**Directions:** Reproduce the stretch from the line containing "You are a computer-use agent. Viewport: 897px" through the end of the records, substituting "Display" for "Viewport" and leaving everything else unchanged. Omit the pictures from the reproduction.

[Stored records]
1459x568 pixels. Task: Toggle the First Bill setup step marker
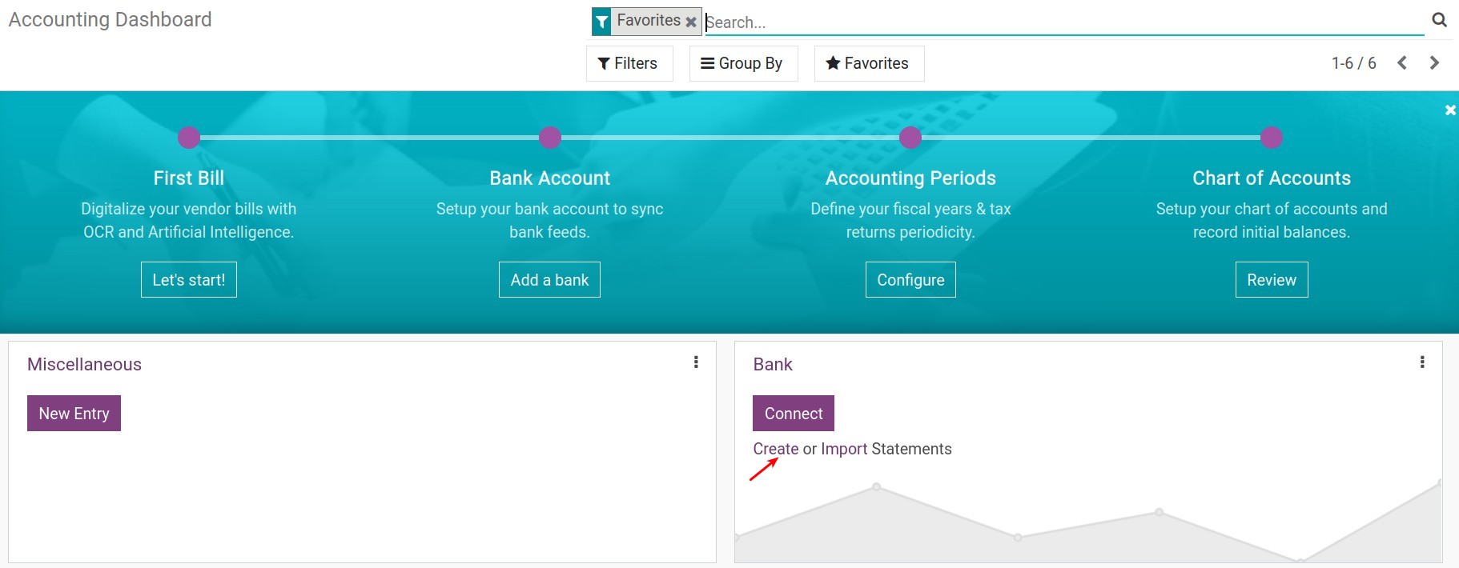(188, 138)
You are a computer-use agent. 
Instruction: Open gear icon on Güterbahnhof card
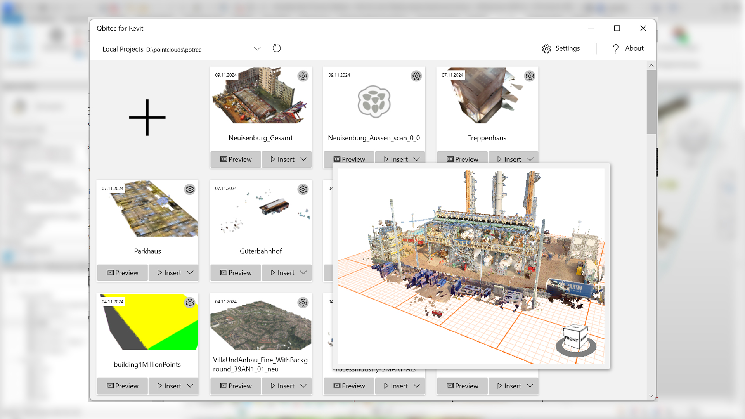[303, 189]
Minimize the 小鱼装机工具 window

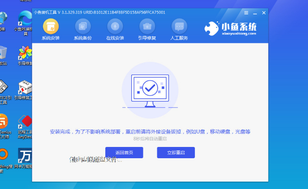[255, 13]
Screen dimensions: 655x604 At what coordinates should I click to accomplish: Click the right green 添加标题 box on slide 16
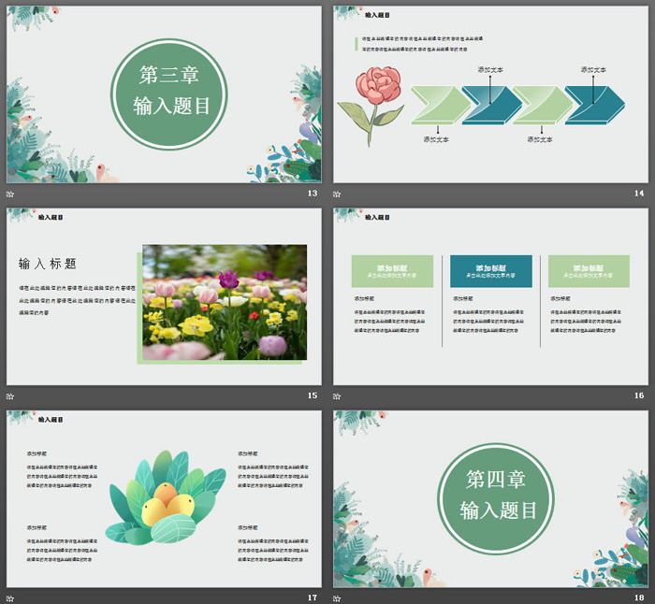coord(590,270)
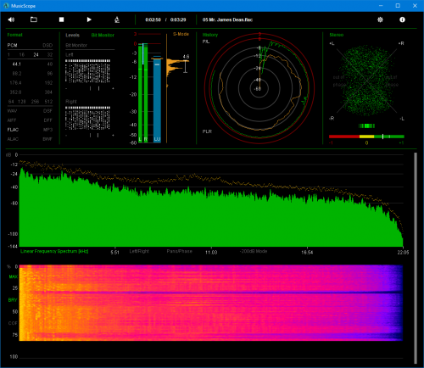Click the stereo correlation meter bar
Screen dimensions: 424x368
click(x=366, y=137)
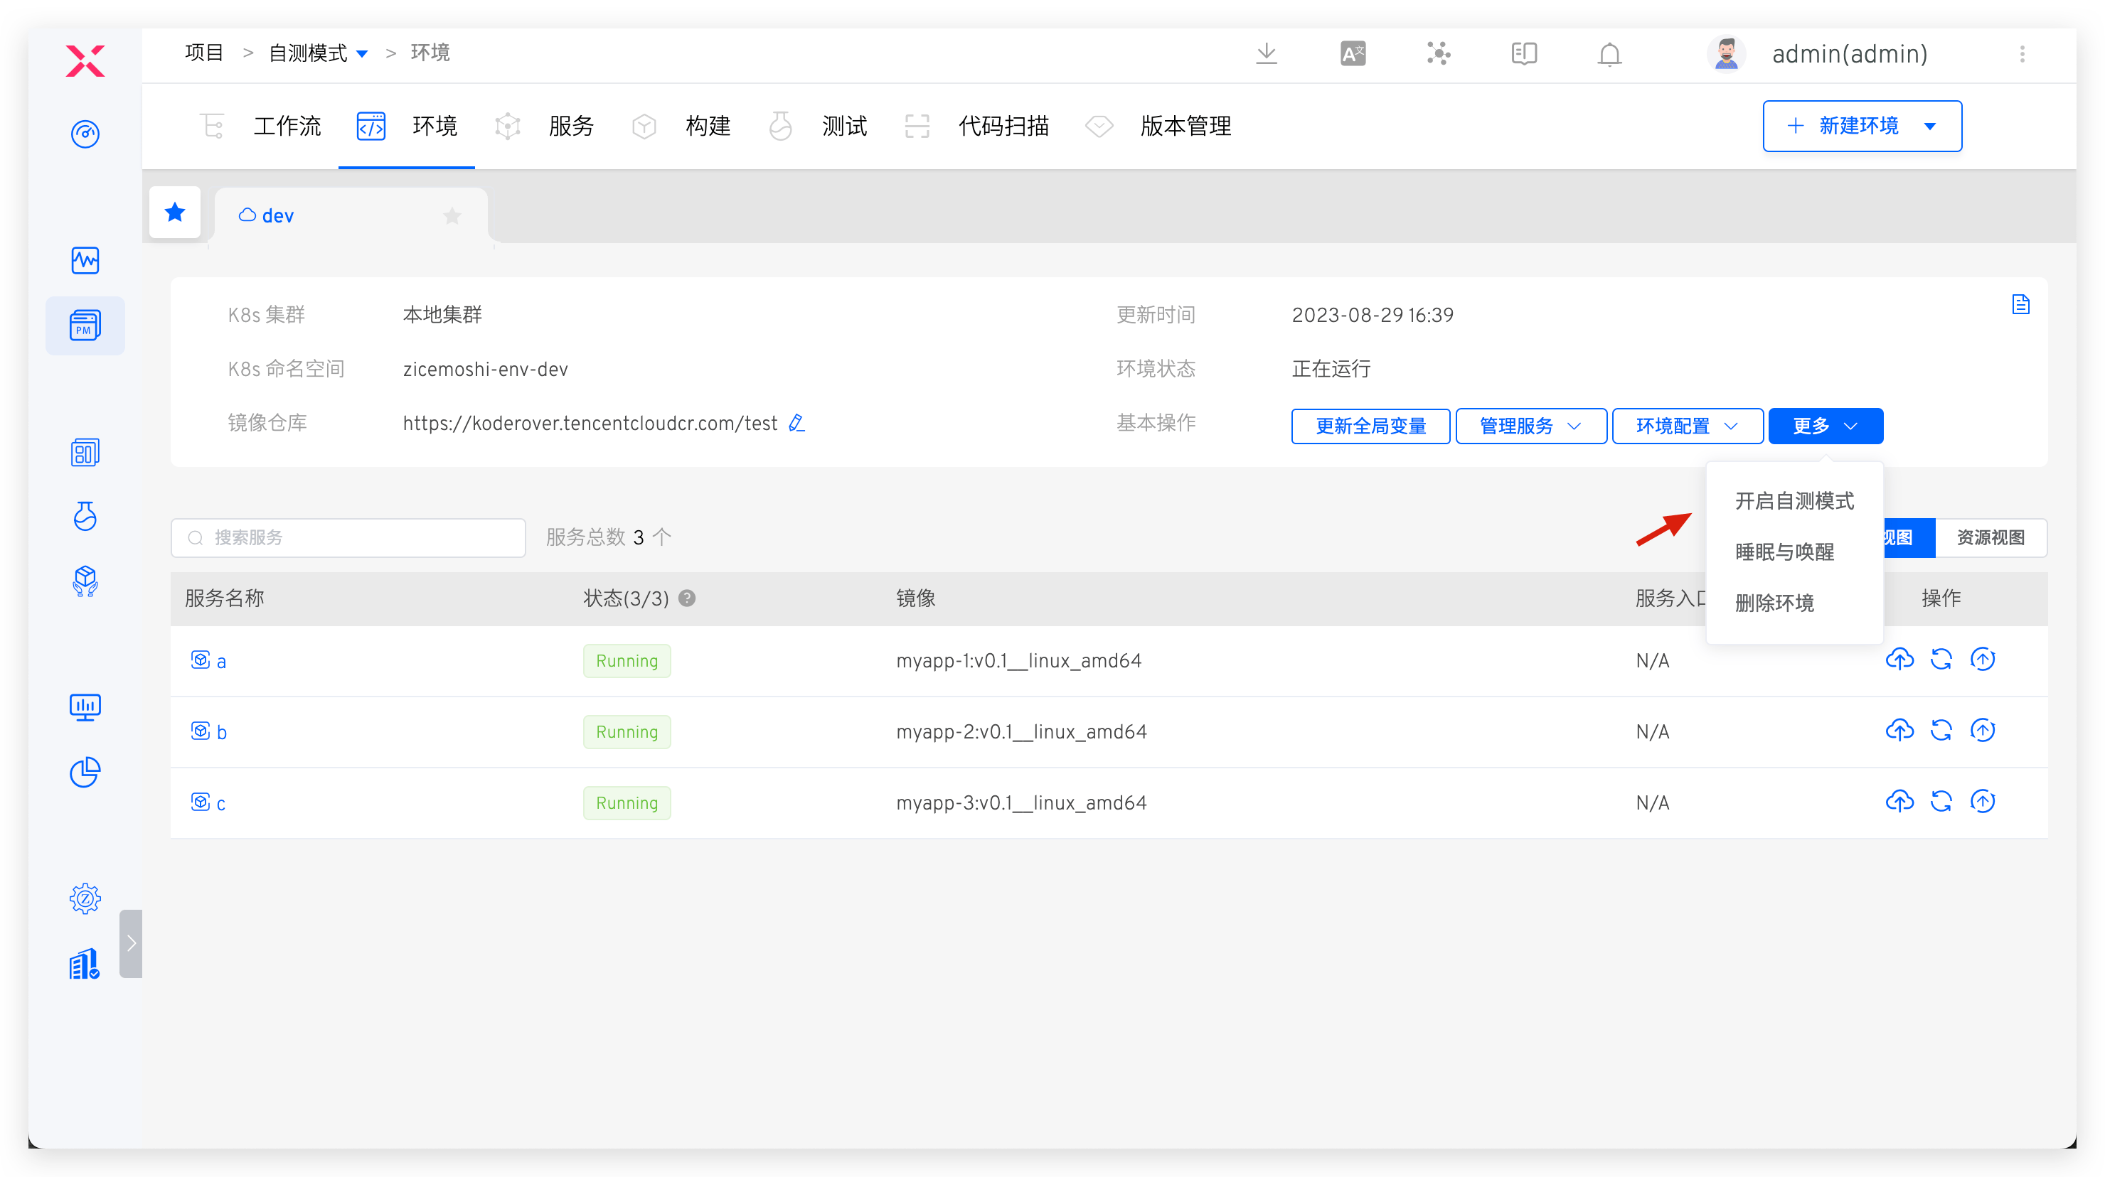This screenshot has height=1177, width=2105.
Task: Toggle the blue favorites filter star button
Action: 175,213
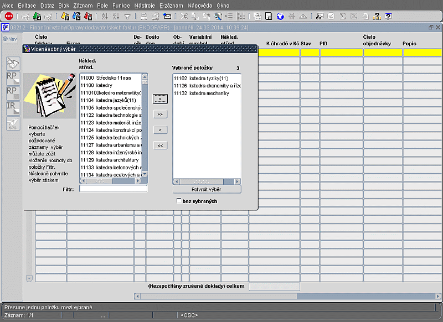
Task: Click the Filtr input field
Action: coord(113,189)
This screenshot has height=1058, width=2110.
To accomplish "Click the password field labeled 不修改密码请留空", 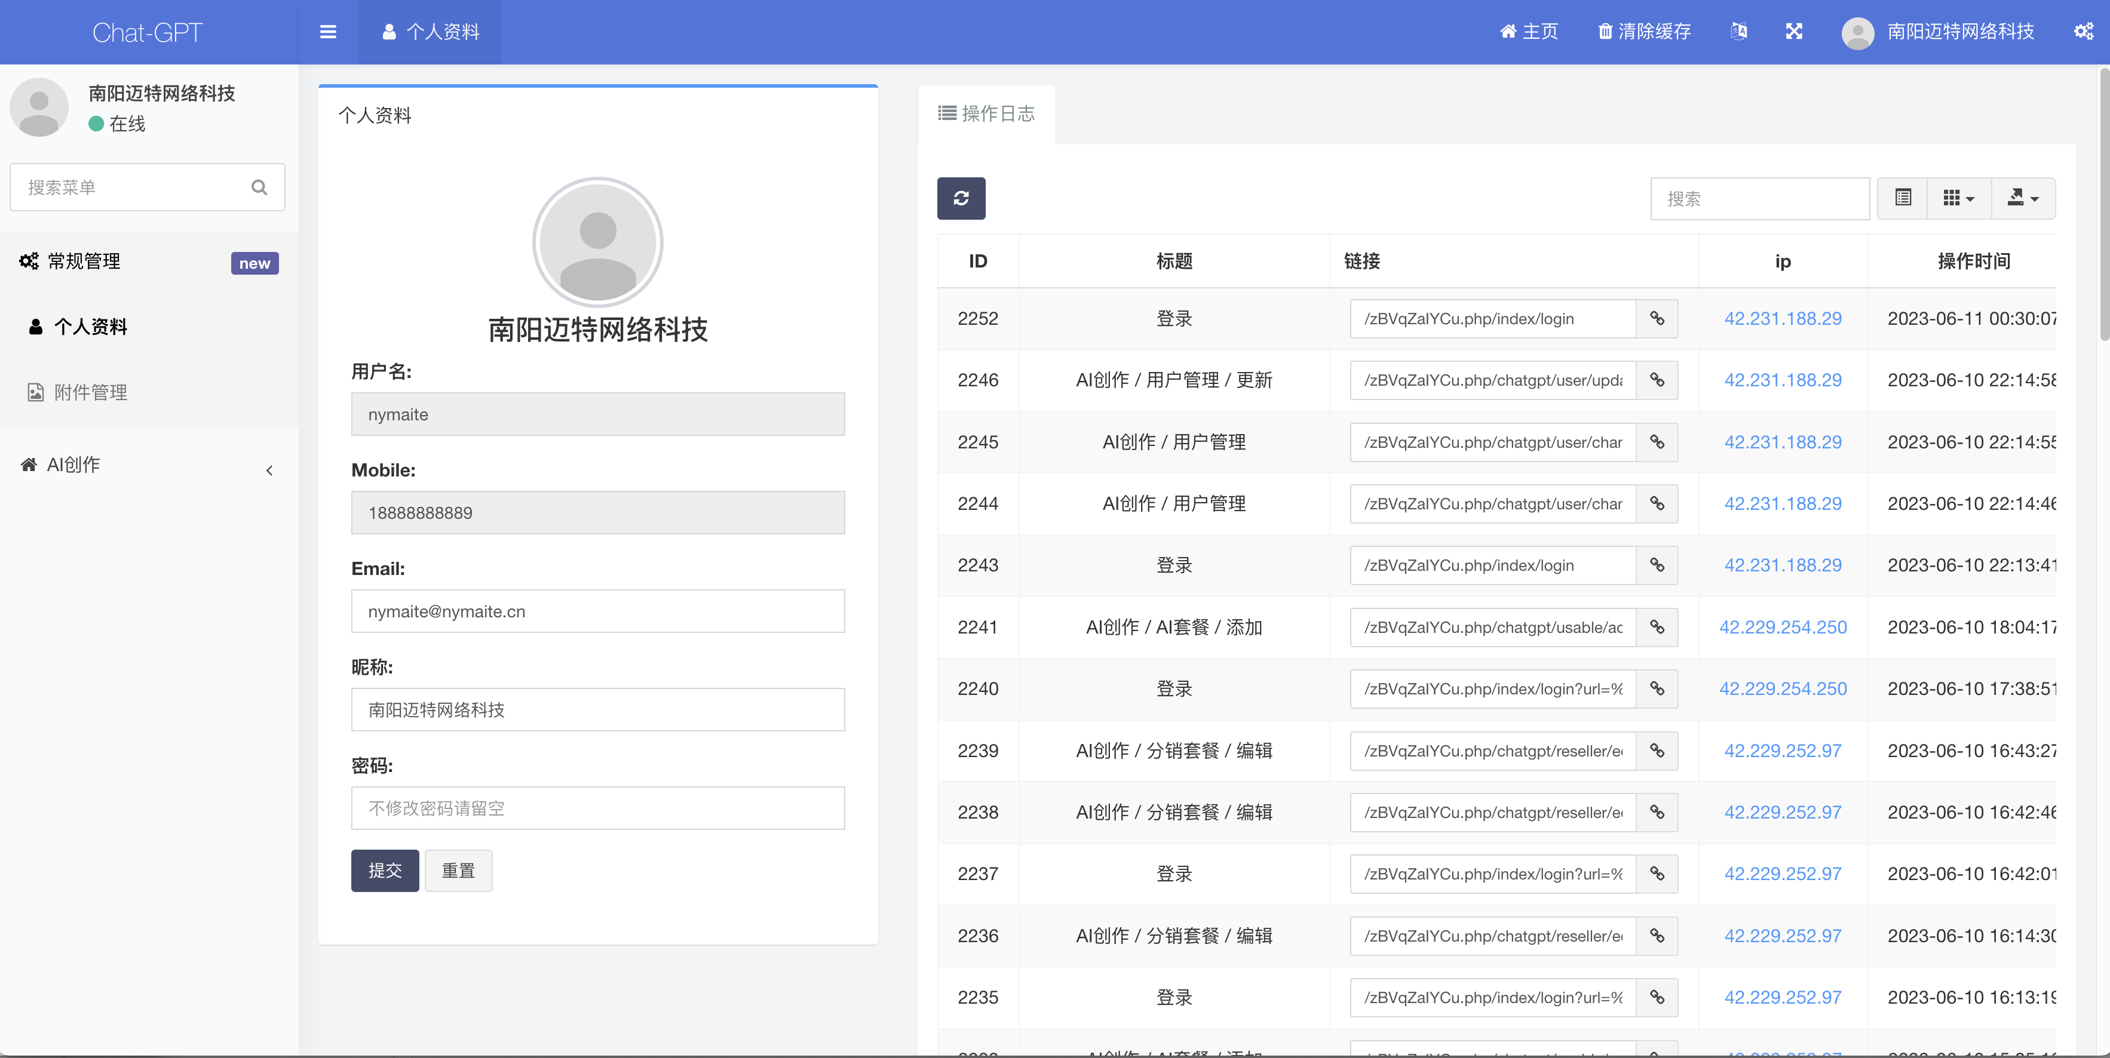I will click(x=597, y=808).
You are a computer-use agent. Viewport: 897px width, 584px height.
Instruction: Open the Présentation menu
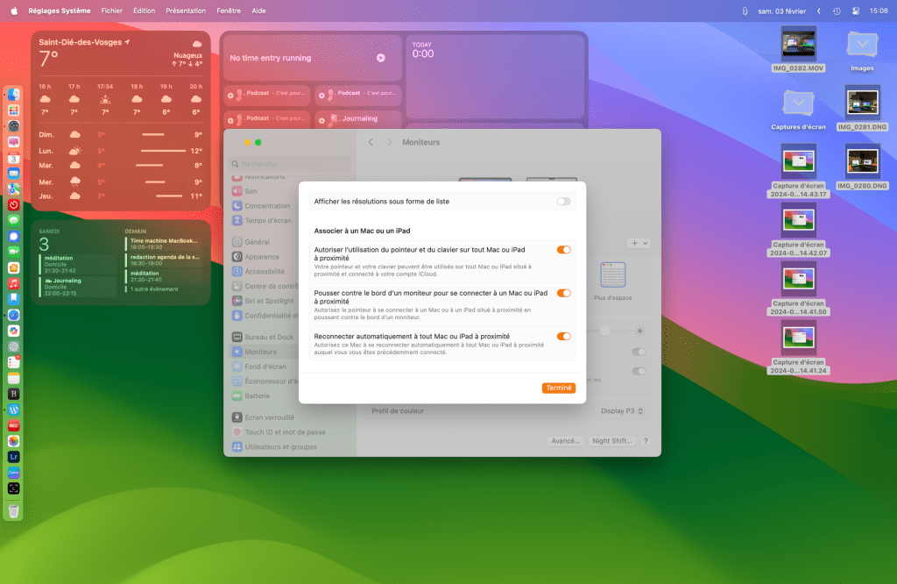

**Exercise result:**
You are a computer-use agent. Display: 897px width, 584px height.
Instruction: Open the Présentation menu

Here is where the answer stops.